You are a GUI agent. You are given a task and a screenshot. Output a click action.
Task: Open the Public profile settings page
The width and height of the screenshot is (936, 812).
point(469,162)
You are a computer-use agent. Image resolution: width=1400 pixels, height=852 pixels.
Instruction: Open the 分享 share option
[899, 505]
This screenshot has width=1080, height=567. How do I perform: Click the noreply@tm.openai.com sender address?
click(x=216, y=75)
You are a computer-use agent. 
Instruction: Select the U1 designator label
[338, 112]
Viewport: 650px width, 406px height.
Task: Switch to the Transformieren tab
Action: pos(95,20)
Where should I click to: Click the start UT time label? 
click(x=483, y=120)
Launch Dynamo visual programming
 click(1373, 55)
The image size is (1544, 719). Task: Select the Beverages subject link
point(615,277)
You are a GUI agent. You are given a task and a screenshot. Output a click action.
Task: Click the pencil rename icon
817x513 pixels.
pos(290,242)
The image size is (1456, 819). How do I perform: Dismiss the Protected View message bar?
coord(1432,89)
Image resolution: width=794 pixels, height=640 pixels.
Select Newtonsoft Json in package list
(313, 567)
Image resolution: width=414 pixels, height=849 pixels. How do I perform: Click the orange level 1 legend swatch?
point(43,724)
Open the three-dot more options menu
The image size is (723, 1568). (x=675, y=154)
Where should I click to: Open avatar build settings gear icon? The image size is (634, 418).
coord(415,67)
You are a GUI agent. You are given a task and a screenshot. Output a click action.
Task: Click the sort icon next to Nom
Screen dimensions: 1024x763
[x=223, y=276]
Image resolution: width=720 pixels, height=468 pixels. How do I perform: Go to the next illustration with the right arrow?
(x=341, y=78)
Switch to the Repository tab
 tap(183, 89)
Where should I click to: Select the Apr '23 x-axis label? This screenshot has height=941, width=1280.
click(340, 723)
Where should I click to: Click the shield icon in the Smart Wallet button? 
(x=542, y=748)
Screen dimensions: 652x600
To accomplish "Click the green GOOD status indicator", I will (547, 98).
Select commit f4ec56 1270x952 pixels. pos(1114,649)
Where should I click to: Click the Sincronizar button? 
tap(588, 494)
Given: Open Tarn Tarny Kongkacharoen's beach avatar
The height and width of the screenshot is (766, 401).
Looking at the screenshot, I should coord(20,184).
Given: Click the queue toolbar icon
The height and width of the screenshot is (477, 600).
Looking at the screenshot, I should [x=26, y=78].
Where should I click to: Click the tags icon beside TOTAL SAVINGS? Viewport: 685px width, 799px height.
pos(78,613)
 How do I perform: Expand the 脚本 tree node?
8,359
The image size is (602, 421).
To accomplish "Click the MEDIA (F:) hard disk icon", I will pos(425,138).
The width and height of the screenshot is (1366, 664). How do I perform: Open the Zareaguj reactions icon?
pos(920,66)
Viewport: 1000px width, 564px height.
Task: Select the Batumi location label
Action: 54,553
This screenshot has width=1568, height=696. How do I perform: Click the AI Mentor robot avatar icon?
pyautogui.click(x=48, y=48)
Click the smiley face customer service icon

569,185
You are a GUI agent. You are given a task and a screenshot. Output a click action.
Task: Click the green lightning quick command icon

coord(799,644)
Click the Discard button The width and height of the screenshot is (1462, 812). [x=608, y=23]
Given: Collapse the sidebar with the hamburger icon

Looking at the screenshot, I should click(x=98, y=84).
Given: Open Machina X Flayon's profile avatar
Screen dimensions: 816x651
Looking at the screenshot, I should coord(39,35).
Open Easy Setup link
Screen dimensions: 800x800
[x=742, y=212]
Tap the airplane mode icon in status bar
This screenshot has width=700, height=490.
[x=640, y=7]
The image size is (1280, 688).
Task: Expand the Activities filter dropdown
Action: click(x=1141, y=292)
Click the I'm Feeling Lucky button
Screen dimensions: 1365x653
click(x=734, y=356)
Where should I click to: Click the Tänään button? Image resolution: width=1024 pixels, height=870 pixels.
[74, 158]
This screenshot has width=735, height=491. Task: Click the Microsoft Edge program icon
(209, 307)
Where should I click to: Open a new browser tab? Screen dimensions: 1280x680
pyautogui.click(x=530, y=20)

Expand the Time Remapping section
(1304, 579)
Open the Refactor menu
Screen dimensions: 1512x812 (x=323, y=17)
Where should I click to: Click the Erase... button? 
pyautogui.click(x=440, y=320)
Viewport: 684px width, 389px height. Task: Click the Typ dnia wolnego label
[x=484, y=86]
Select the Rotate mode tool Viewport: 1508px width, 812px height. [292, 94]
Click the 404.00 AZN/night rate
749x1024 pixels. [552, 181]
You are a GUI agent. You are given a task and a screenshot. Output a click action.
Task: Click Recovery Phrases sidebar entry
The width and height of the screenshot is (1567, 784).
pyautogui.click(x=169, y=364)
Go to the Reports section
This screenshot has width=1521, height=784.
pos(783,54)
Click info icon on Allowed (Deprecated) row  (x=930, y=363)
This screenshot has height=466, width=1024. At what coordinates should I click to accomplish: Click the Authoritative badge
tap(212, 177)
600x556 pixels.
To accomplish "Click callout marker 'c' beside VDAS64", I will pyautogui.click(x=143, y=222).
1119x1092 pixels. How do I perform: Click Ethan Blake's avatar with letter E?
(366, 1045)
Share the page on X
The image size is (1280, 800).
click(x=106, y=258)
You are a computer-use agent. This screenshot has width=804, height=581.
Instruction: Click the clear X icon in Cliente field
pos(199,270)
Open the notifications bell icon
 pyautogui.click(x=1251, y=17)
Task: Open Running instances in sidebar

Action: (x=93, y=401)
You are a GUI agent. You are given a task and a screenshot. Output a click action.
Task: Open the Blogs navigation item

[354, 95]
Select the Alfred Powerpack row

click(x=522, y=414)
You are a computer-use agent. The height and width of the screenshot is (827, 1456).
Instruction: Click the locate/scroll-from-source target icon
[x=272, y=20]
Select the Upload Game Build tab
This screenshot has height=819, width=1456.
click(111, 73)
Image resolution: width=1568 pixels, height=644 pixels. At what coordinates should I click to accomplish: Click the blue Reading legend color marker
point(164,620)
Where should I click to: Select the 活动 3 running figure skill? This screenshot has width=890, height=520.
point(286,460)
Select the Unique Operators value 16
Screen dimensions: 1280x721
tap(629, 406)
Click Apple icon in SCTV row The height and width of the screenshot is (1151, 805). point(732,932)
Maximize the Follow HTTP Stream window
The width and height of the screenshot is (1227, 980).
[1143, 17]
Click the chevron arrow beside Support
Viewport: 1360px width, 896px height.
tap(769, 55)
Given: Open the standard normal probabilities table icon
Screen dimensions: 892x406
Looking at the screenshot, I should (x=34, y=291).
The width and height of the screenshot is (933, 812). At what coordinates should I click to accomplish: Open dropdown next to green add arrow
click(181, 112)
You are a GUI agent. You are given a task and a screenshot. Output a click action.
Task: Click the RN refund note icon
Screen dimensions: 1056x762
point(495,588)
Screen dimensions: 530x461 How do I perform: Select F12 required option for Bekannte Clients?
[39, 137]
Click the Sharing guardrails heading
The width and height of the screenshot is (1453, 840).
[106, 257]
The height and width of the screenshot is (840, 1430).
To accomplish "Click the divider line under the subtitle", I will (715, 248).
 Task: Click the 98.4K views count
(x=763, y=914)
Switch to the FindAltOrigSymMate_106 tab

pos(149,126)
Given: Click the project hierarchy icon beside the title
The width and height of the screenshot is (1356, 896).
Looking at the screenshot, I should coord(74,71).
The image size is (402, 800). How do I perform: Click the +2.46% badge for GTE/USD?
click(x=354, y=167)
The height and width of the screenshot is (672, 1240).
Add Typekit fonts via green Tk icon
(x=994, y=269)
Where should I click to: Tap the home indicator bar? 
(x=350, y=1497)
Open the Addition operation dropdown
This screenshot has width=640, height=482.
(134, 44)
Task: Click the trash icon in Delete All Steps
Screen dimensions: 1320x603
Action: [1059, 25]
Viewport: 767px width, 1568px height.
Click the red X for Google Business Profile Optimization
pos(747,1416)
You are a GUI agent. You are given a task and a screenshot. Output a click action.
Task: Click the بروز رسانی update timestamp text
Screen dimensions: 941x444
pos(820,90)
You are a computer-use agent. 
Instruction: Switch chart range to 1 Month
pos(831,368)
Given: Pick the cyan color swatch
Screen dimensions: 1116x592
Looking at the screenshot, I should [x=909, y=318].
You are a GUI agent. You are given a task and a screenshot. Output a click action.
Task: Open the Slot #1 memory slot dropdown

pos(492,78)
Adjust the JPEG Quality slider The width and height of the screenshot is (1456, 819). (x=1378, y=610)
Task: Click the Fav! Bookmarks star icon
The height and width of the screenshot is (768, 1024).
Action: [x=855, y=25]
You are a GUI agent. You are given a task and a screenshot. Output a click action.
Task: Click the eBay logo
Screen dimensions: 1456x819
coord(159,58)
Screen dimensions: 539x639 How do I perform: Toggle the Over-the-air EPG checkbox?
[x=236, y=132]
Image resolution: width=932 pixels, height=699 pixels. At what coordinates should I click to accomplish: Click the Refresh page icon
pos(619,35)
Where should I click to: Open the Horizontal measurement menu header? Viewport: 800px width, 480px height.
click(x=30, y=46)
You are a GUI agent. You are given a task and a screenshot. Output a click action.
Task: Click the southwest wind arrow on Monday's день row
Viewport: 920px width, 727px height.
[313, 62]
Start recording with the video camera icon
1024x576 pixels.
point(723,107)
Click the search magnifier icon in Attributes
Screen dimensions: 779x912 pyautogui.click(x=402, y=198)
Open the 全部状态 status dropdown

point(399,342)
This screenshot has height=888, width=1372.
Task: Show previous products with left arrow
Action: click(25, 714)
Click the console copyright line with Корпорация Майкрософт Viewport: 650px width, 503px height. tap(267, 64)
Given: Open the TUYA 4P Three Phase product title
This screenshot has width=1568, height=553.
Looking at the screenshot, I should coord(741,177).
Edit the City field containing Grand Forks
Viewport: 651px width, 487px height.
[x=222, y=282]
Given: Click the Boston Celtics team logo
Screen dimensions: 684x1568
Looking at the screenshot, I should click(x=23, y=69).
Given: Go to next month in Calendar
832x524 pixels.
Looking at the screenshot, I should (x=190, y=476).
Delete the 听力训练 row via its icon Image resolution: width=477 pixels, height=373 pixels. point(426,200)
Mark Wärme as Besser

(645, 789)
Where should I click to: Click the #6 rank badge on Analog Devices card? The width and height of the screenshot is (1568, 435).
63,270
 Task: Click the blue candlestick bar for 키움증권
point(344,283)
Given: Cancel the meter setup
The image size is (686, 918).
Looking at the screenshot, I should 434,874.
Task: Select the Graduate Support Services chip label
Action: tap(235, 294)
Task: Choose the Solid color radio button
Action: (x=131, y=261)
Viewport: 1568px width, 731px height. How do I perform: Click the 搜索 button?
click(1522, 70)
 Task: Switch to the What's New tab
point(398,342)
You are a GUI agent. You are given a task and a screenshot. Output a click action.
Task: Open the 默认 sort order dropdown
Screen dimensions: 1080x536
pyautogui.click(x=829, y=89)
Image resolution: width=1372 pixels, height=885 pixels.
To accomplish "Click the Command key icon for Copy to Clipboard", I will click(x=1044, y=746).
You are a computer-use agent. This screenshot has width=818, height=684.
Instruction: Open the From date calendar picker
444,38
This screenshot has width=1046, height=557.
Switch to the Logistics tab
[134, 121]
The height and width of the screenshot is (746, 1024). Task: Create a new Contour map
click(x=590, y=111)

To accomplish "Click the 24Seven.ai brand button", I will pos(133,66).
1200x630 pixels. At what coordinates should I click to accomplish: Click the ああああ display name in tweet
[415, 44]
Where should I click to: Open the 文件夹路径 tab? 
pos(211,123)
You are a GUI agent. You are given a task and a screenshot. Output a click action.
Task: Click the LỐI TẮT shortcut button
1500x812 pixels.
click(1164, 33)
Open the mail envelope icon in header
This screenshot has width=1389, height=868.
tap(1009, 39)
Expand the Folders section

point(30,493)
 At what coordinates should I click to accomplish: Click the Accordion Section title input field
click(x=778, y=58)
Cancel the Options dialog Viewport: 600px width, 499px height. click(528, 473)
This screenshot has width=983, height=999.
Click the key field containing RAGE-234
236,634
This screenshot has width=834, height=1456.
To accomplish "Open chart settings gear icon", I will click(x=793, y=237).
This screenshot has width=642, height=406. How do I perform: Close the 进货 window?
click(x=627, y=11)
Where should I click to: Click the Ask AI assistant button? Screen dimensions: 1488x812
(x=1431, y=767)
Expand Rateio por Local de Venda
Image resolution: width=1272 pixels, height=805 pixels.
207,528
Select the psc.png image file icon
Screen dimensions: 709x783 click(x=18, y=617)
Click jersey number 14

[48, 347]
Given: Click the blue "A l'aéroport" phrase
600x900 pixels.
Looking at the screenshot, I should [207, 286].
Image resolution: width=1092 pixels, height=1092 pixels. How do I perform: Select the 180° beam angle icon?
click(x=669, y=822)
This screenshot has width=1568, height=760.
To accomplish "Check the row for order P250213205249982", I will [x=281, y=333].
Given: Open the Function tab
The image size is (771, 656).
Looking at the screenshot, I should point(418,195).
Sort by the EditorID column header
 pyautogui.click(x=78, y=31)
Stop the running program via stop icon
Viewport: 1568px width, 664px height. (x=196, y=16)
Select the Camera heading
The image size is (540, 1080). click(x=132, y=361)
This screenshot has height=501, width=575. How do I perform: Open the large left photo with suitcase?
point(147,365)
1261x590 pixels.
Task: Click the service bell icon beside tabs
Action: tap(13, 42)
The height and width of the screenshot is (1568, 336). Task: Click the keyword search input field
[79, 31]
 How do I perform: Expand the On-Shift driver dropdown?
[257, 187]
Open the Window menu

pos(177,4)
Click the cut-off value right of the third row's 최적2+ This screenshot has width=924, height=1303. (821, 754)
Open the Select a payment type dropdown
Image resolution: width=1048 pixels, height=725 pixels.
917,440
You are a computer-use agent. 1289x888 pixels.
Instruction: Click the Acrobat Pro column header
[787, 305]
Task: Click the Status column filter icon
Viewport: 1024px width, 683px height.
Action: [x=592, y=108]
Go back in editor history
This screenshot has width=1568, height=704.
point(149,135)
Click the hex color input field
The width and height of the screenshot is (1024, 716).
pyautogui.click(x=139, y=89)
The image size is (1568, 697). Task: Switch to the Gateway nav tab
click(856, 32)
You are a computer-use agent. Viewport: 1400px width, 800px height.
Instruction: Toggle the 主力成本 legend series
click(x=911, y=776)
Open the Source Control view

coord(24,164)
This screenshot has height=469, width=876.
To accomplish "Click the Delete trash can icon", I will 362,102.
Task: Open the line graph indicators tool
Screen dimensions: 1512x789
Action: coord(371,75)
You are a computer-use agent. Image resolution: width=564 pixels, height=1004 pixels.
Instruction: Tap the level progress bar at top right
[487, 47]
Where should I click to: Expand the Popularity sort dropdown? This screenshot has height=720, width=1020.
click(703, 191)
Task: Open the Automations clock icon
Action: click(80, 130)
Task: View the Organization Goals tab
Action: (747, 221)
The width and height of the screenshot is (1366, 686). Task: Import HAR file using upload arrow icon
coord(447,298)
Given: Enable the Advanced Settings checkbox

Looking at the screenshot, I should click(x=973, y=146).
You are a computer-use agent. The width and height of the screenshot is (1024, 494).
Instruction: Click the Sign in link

● ● ● ● ●

Description of the task> Convert the items from the line containing "Image resolution: width=794" through the line containing "I will pos(425,138).", inclusive, into a Markdown table with the columns No. and Text. Put one line per row, number the rows in order, and omit blank lines.

Response to this task>
| No. | Text |
|---|---|
| 1 | Image resolution: width=794 pixels, height=640 pixels. |
| 2 | Select Newtonsoft Json in package list |
| 3 | (313, 567) |
| 4 | Image resolution: width=414 pixels, height=849 pixels. How do I perform: Click the orange level 1 legend swatch? |
| 5 | point(43,724) |
| 6 | Open the three-dot more options menu |
| 7 | The image size is (723, 1568). (x=675, y=154) |
| 8 | Where should I click to: Open avatar build settings gear icon? The image size is (634, 418). |
| 9 | coord(415,67) |
| 10 | You are a GUI agent. You are given a task and a screenshot. Output a click action. |
| 11 | Task: Click the sort icon next to Nom |
| 12 | Screen dimensions: 1024x763 |
| 13 | [x=223, y=276] |
| 14 | Image resolution: width=720 pixels, height=468 pixels. How do I perform: Go to the next illustration with the right arrow? |
| 15 | (x=341, y=78) |
| 16 | Switch to the Repository tab |
| 17 |  tap(183, 89) |
| 18 | Where should I click to: Select the Apr '23 x-axis label? This screenshot has height=941, width=1280. |
| 19 | click(340, 723) |
| 20 | Where should I click to: Click the shield icon in the Smart Wallet button?  |
| 21 | (x=542, y=748) |
| 22 | Screen dimensions: 652x600 |
| 23 | To accomplish "Click the green GOOD status indicator", I will (547, 98). |
| 24 | Select commit f4ec56 1270x952 pixels. pos(1114,649) |
| 25 | Where should I click to: Click the Sincronizar button?  |
| 26 | tap(588, 494) |
| 27 | Given: Open Tarn Tarny Kongkacharoen's beach avatar |
| 28 | The height and width of the screenshot is (766, 401). |
| 29 | Looking at the screenshot, I should coord(20,184). |
| 30 | Given: Click the queue toolbar icon |
| 31 | The height and width of the screenshot is (477, 600). |
| 32 | Looking at the screenshot, I should [x=26, y=78]. |
| 33 | Where should I click to: Click the tags icon beside TOTAL SAVINGS? Viewport: 685px width, 799px height. |
| 34 | pos(78,613) |
| 35 |  How do I perform: Expand the 脚本 tree node? |
| 36 | 8,359 |
| 37 | The image size is (602, 421). |
| 38 | To accomplish "Click the MEDIA (F:) hard disk icon", I will pos(425,138). |